Freezing cold temperatures can stress out a vehicle, as well as its driver. Low temperatures are a harsh reminder to be car care aware. Motorists should invest a little time now to check their vehicles so they have one less worry when arctic temperatures strike.
Very cold temperatures reduce a vehicle's battery power so it’s important to keep the connections clean, tight and corrosion-free. Batteries don't always give warning signs before they fail completely, so if the vehicle's battery is more than three years old, it's wise to replace it.
Be diligent about changing the oil and filter at recommended intervals. Dirty oil can spell trouble in winter. Check the fuel, air and transmission filters at the same time.
Have the brakes inspected and check the tire tread depth and tire pressure. If snow and ice are a problem in your area, consider special tires designed to grip slick roads. During winter, tire pressure should be checked weekly.
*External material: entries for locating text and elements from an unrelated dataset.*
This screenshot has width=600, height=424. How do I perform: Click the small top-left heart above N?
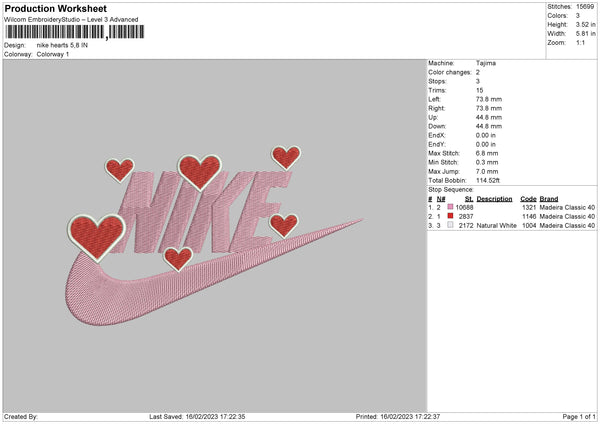[119, 170]
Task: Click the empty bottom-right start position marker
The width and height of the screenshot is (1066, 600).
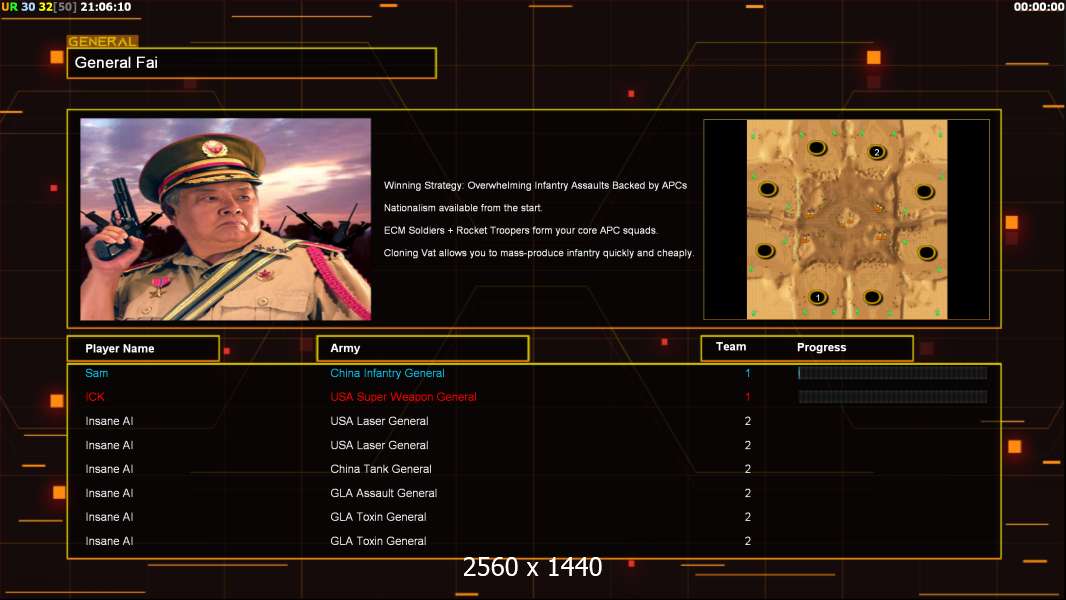Action: tap(873, 297)

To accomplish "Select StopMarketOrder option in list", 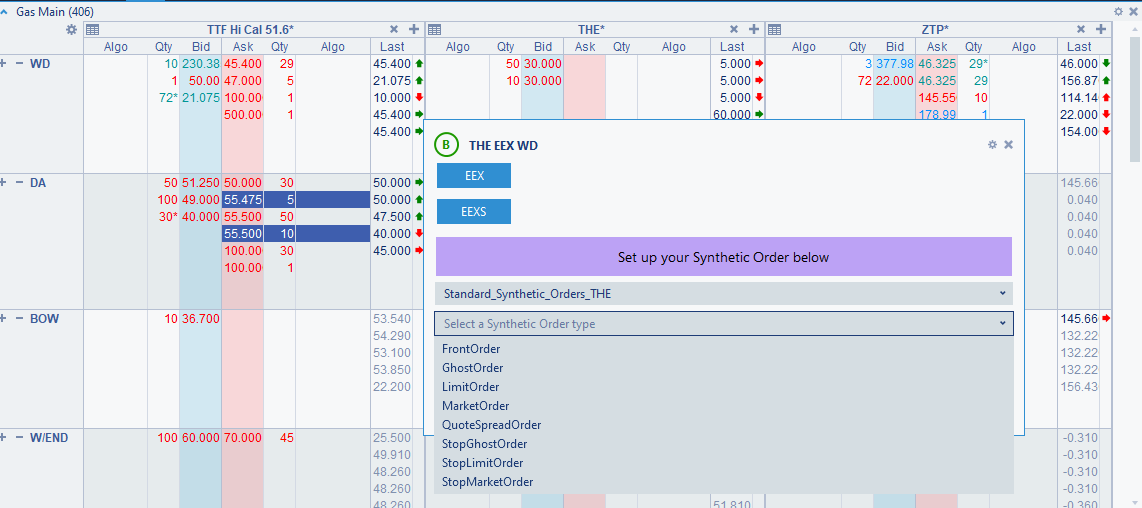I will 487,482.
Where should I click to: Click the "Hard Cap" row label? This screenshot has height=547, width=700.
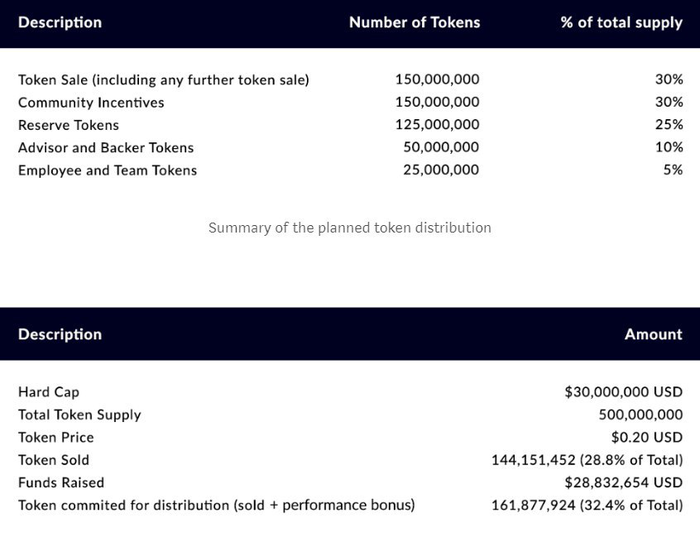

Winter magnifies existing problems such as pings, hard starts, sluggish performance or rough idling, so if you’re due for a tune-up, have it done before the temperatures drop again. Also, clean, flush and put new antifreeze in the cooling system and have the exhaust system checked for carbon monoxide leaks, which can be especially dangerous during cold weather driving when windows are closed.
For good visibility, make sure that exterior and interior lights work and headlights are properly aimed.
Also check to see that heaters, defrosters, lights and wipers work properly. Consider winter wiper blades and use cold weather washer fluid. Wiper blades that are cracked or torn, or that chatter, streak and don’t properly clean your windshield should be changed.
Keep the gas tank at least half full at all times to decrease the chances of moisture forming in the gas lines and possibly freezing. Lastly, stock an emergency kit with an ice scraper and snowbrush, jumper cables, flashlight, flares, blanket, extra clothes, candles/matches, bottled water, dry food snacks and needed medication.